The media his reporting a drop in the number of Ebola cases. Does that tie in with what you’re seeing in the field?
Yes, there are definitely fewer cases, and we’re feeling much more hopeful about the future. The signs are very encouraging, particularly in Liberia, where there’s been a very big drop in the number of new confirmed cases. But we need to remain alert. One badly treated case could lead to a new outbreak. In Sierra Leone, for example, although the situation has improved a lot, there are still around one hundred new cases a week.
How are people coping in the affected areas?
People are feeling demoralized because of the very severe restrictions placed on them since last summer, which didn’t lead to a drop in the number of new cases until the last few weeks. Everyone is really happy to finally get some good news, but there’s also a risk that people are going to start feeling a false sense of security. We need to redouble our efforts so that people who are tired of living under the weight of these health protocols continue applying them, so that we can finally bring the epidemic to an end.

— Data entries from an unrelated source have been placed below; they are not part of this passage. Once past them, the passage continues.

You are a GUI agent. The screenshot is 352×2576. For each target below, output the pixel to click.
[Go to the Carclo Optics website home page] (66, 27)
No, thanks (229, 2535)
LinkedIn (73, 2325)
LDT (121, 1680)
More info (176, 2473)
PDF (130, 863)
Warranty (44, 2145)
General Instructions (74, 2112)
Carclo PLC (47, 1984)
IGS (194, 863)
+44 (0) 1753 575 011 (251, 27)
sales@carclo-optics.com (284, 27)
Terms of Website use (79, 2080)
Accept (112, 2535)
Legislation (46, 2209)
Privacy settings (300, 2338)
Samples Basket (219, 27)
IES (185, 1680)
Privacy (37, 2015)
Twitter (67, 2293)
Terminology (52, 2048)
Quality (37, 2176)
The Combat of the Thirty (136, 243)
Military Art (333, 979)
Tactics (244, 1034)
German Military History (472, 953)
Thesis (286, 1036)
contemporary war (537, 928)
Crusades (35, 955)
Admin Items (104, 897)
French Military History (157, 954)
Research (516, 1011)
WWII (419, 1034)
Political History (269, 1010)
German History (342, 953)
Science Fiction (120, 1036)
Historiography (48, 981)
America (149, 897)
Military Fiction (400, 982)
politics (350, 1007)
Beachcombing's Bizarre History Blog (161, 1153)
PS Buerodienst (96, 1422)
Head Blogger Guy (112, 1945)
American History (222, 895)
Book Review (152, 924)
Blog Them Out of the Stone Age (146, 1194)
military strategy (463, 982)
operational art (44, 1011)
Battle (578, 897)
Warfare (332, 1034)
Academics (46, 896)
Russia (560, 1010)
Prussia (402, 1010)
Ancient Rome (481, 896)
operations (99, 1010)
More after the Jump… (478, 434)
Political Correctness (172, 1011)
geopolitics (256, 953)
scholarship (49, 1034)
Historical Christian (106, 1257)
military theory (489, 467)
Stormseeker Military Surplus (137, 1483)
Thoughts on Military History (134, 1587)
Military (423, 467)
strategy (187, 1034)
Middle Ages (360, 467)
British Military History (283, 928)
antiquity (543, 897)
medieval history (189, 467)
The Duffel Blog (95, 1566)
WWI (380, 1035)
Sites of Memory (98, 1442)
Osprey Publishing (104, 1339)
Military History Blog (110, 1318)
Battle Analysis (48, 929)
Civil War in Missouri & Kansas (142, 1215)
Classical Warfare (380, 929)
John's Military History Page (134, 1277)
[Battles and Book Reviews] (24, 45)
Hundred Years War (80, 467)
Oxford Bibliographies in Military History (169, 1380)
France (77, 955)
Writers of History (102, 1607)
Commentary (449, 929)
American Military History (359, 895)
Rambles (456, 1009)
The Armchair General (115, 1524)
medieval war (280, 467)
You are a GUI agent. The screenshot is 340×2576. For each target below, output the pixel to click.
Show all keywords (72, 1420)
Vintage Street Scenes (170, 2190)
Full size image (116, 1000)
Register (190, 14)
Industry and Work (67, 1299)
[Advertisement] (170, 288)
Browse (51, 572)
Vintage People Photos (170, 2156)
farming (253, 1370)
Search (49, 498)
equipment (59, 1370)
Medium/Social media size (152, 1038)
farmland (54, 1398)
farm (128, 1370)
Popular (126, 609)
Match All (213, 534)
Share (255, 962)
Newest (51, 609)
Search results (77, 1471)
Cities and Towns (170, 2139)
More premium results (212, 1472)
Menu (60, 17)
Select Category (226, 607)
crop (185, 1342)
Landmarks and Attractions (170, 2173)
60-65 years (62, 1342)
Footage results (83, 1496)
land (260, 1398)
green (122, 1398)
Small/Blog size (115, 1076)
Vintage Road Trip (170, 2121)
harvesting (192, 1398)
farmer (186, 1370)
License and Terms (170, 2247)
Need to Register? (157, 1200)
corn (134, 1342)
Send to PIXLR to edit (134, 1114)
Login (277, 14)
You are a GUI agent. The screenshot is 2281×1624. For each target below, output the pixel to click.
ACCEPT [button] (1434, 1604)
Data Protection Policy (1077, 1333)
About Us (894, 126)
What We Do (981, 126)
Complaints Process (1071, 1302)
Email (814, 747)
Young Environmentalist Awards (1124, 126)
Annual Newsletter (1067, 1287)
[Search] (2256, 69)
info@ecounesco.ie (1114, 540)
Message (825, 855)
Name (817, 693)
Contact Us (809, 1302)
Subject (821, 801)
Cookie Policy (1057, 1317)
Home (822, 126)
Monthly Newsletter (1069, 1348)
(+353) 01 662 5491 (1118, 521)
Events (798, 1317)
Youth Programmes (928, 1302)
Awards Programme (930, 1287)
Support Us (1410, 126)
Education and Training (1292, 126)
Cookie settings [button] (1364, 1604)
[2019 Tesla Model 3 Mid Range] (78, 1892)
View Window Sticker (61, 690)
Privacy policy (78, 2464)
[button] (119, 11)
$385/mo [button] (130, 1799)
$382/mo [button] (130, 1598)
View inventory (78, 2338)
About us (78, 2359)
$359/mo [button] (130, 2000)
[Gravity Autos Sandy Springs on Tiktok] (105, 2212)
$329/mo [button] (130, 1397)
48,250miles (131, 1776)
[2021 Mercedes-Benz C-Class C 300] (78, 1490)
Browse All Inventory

A lack of information about disease prevention played a major role in the spread of Ebola. Are people better now informed? Has it led to improvements?
The information campaign has been extremely well organized and most people are fairly well informed about how the virus is passed on. However, some people still haven’t taken on-board the awareness messages. For example, it’s very complicated to persuade certain communities to give up their funeral rites (which are responsible for more than half of all new contaminations), which involve touching the body of the deceased to wash it and allow the soul to rest in peace. According to their beliefs, the fate of a person’s soul doesn’t depend on the life they led but on their funeral. These communities are frightened of being haunted by spirits, so they’re reluctant to tell the health authorities when someone dies, because they know the body will be taken away in a black plastic bag. This has been taken into consideration now and measures have been taken to make the process of taking the body away more acceptable.
Do you think that the epidemic can be brought under control in the future?
We need to stay positive. There are fewer and fewer outbreaks in the region. Most new cases are in Freetown, but it still has a population of two million people and there’s a lot of work to be done in terms of health. We’ve got enough money and equipment now, but we still have big problems finding manpower. It’s vital that everyone stay focused to make sure that we bring this epidemic under control as fast as possible because it has already had dire humanitarian consequences and the population really is at the end of its tether. Once the epidemic is over, we need to help communities that have experienced great hardship and provide people who have fallen ill with psychological and social support. We also need get all of the country’s institutions up and running again, especially schools and health facilities.